Mercoledì, 24 Aprile 2024

Cronaca

Si gioca a carte scoperte nel processo per il triplice omicidio di Sava in cui lo scorso 18 novembre il carabiniere Raffaele Pesare di 53 anni ha ucciso a Sava, a colpi di pistola...

Triplice omicidio di Sava, la difesa del carabiniere: «è stato un raptus di follia»

Raffaele Pesare Raffaele Pesare | © La Voce

Si gioca a carte scoperte nel processo per il triplice omicidio di Sava in cui lo scorso 18 novembre il carabiniere Raffaele Pesare di 53 anni ha ucciso a Sava, a colpi di pistola, il padre Damiano di 85 anni, la sorella Maria Pasana di 50 e il cognato Salvatore Bisci di 69 anni prima di tentare il suicidio con una pistolettata al mento che lo ha solo ferito. Nell’udienza che si aprirà oggi nel tribunale di Taranto, l’avvocato che lo difende, Lorenzo Bullo, cercherà di far riconoscere al suo assistito l’incapacità di intendere e di volere al momento dell’assassinio. Il legale, infatti, a seguito del giudizio immediato voluto dal giudice, ha chiesto il rito abbreviato condizionato a due fattori. Il primo è quello di accertare la capacità dell’imputato di potersi difendere alla luce dell’amnesia che lo tiene ancora lontano da quei drammatici momenti (a distanza di sette mesi continua a sostenere di non ricordare niente); la seconda richiesta è di sottoporre l'imputato ad una perizia psichiatrica che analizzi alcuni comportamenti avuti negli attimi che hanno preceduto e seguito il tragico evento.

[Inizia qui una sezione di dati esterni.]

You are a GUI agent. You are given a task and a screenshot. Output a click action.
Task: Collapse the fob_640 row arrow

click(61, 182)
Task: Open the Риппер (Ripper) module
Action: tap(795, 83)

Nel corso delle indagini difensive svolte in questi mesi, l’avvocato Bullo ha ricostruito gli ultimi momenti di quel drammatico mercoledì di novembre quando una tranquilla giornata di ferie si è trasformata in una tragedia che ha cambiato la vita di più famiglie. Circa un’ora prima che la pistola d’ordinanza del carabiniere cancellasse tre vite, l’assassino si era recato in caserma, a Manduria, dove aveva avuto un incontro cordiale con i colleghi. «Abbiamo riso e scherzato come sempre», diranno i suoi commilitoni non rilevando niente dal suo comportamento che lasciasse presagire cosa sarebbe accaduto meno di sessanta minuti dopo. Pesare era ancora sereno dieci minuti prima il triplice omicidio quando diversi testimoni lo ricordano in compagnia del padre e del figlio. Anche in questo caso chi lo ha visto lo descrive come sempre. E ancora. Negli attimi che hanno preceduto gli spari, un vicino di casa è uscito in strada per parcheggiare la propria auto in un parcheggio che dalle telecamere interne aveva visto liberarsi. Ascoltato dagli inquirenti, il testimone ha riferito di non aver sentito urla provenire dalla casa, cosa che avrebbe dovuto sentire se ci fosse stata una lite all’interno. Infine c’è un ultima circostanza, anche questa presente agli atti, che è quella della confessione che il carabiniere ha fatto ai suoi colleghi quando sono arrivati a casa dopo che lui stesso li aveva chiamati per dire ciò che aveva fatto. A specifica domanda di un suo superiore che chiedeva se avessero litigato, il carabiniere ferito ha respinto tale evenienza rispondendo: «no, no, mi prendevano sempre in giro». Quindi, era tranquillo poco prima che uccidesse, non ci sarebbero stati rumori o urla tipici di una furiosa lite in casa e giustificazione a caldo assolutamente irrazionale di un fatto così grave ed estremo appena compiuto. Abbastanza, insomma, per aprire le porte alla follia quale unica spiegazione ad un fatto così cruento. A questo si aggiunge poi il perdurare dell’amnesia che ancora impedirebbe all’imputato di ricordare l’accaduto. Dubbi che solo una perizia psichiatrica potrà dirimere. Ed è su questo che si discuterà nell’udienza di oggi.